– Оно нам и без надобности, – ответил второй старик. – Тебе, никак, до людей надо добраться, чтобы сообщить? Может, тебе и не в город надо. Есть тут место и поближе, где люди есть. Может, через них как сообщишь свое дело.
– Что за место? Где?
– Недалече, километров сорок отсюда. А место это нехорошее. Давно, лет десять, может, тому назад, устроили там захоронение какое-то, или могильник. По-разному, мы слышали, называли. И так и эдак называется плохо. А место гиблое. Живность всякая оттуда ушла, и Куманка, речка наша, обмелела год спустя. Огородили там проволокой ржавой и возят по рельсам туда-сюда бочки большие.

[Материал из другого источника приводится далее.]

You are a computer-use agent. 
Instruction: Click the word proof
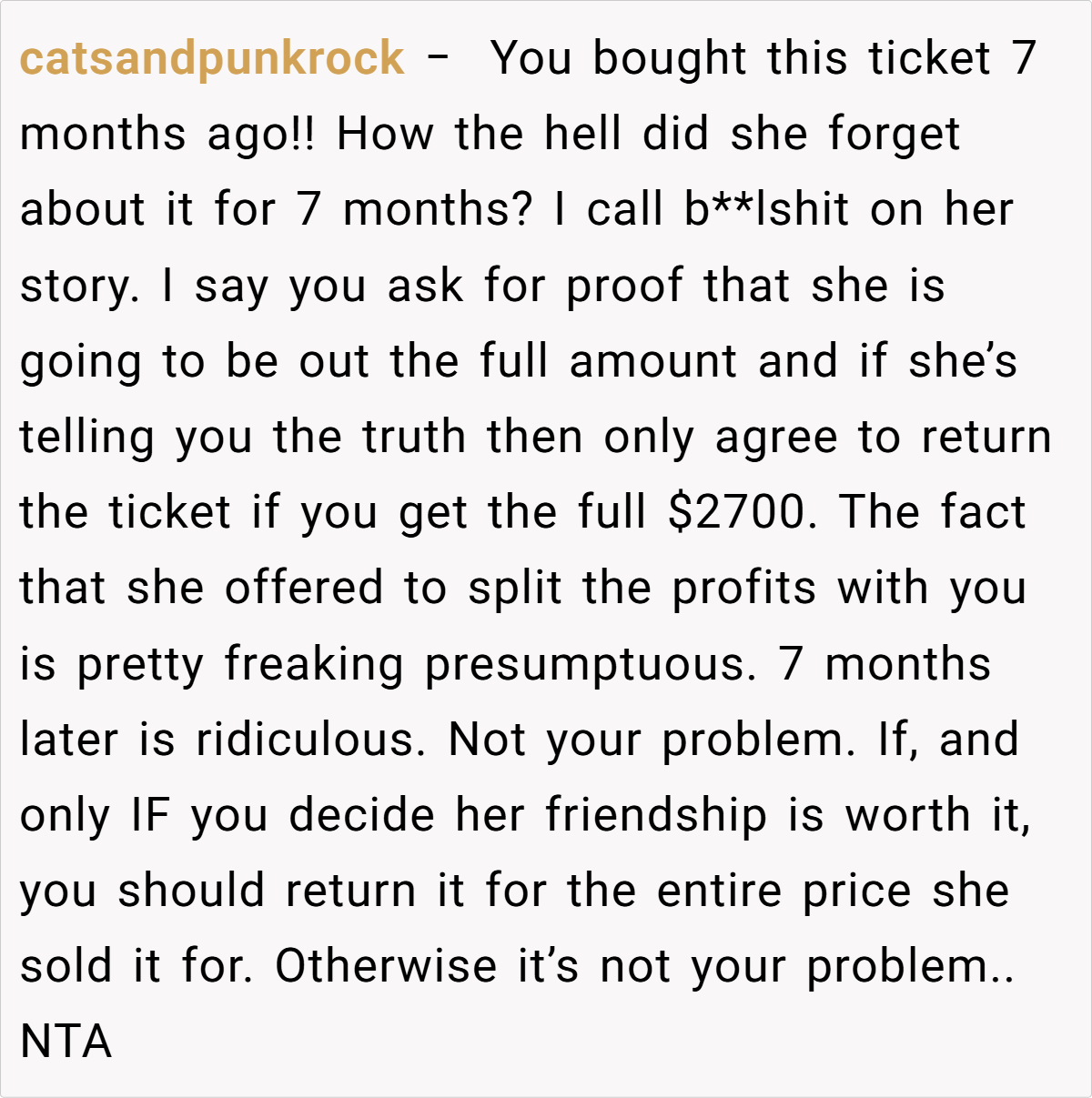point(623,286)
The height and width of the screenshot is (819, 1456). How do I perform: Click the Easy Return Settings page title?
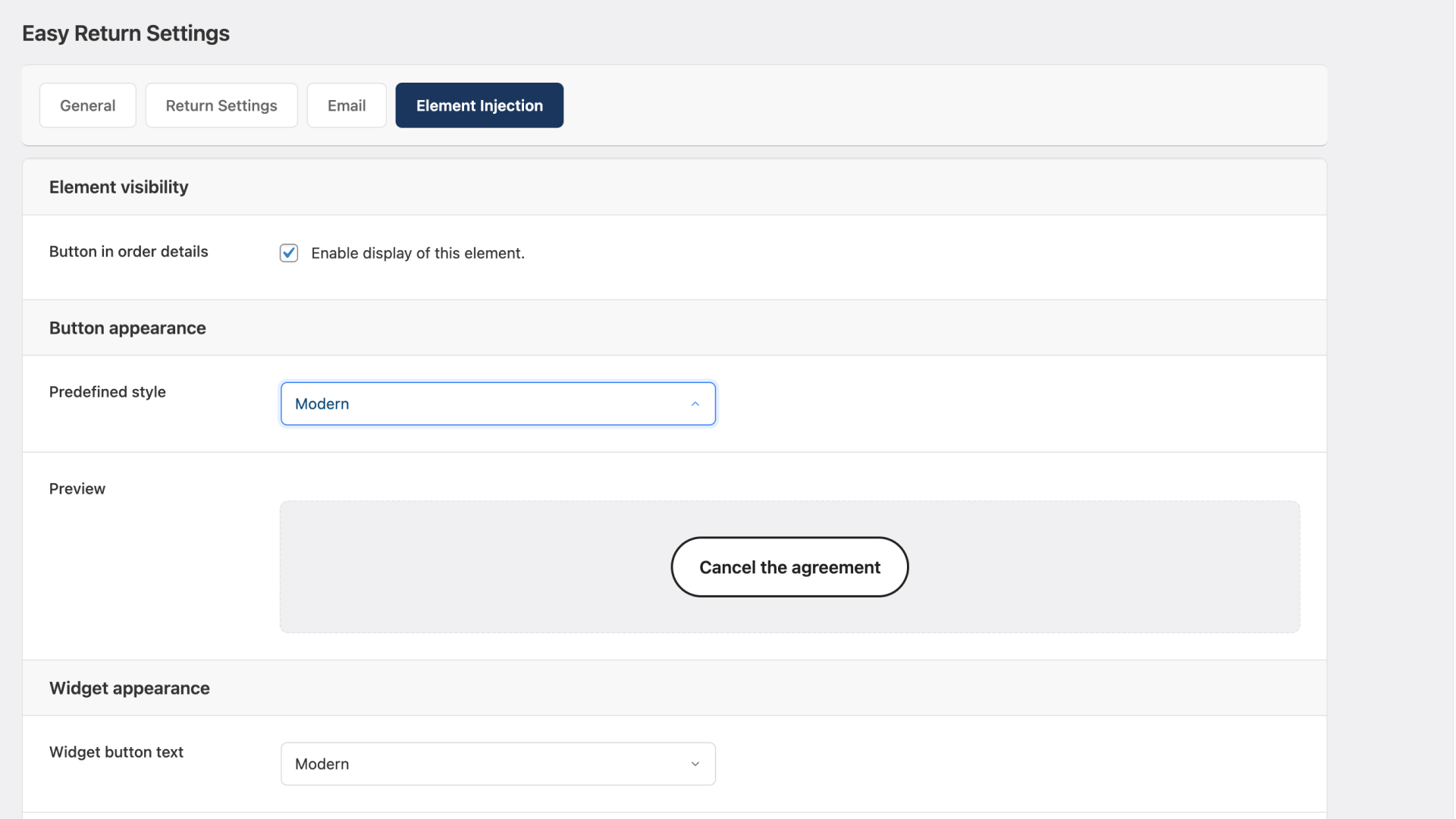124,33
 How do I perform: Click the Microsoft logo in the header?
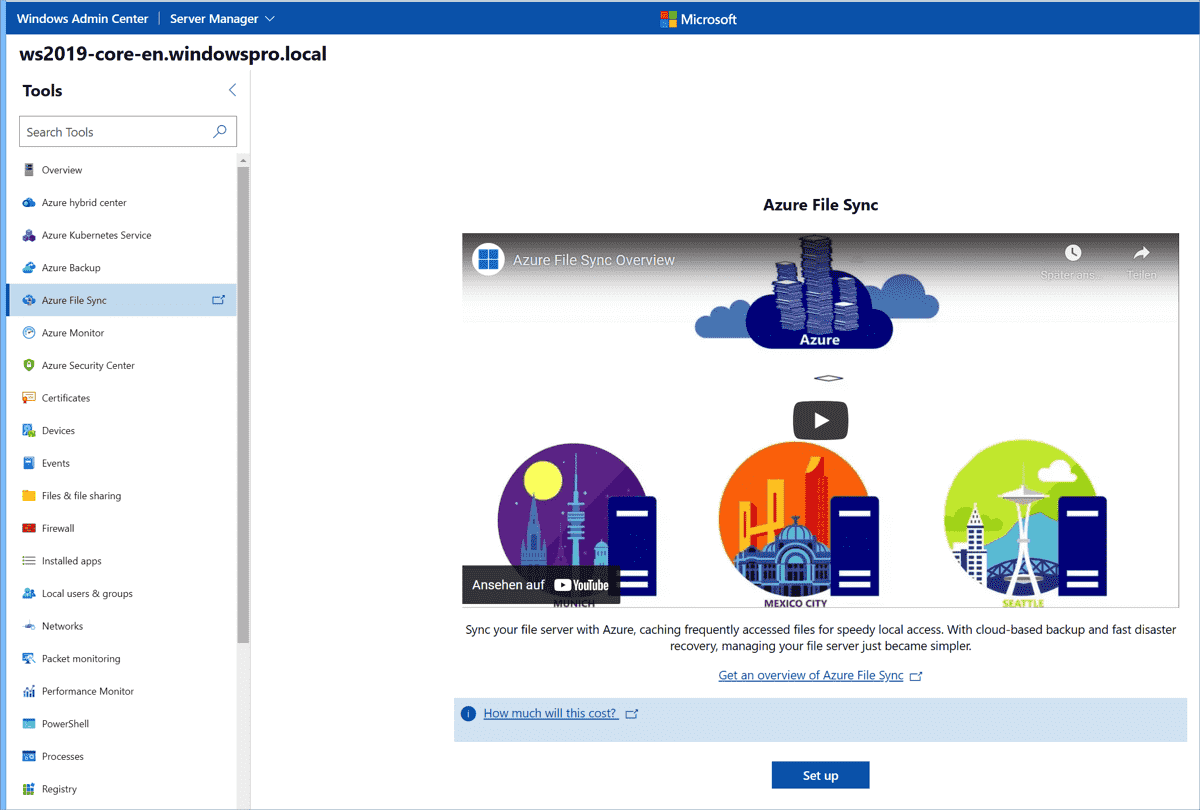698,18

Гуров слушал и кивал. Его это очень устраивало. Судя по рассказу малограмотных стариков, там был либо завод по утилизации химических отходов, либо в самом деле могильник, захоронение этих же самых отходов. В любом случае там есть обслуживающий персонал и там должна быть связь. Только вот Татьяна!
– Ежели беда у тебя в самом деле, то о девке своей не беспокойся. Наши бабы выходят ее, на ноги поднимут. А там или сам вернешься, или люди добрые в город вывезут. А здесь ее никто не обидит.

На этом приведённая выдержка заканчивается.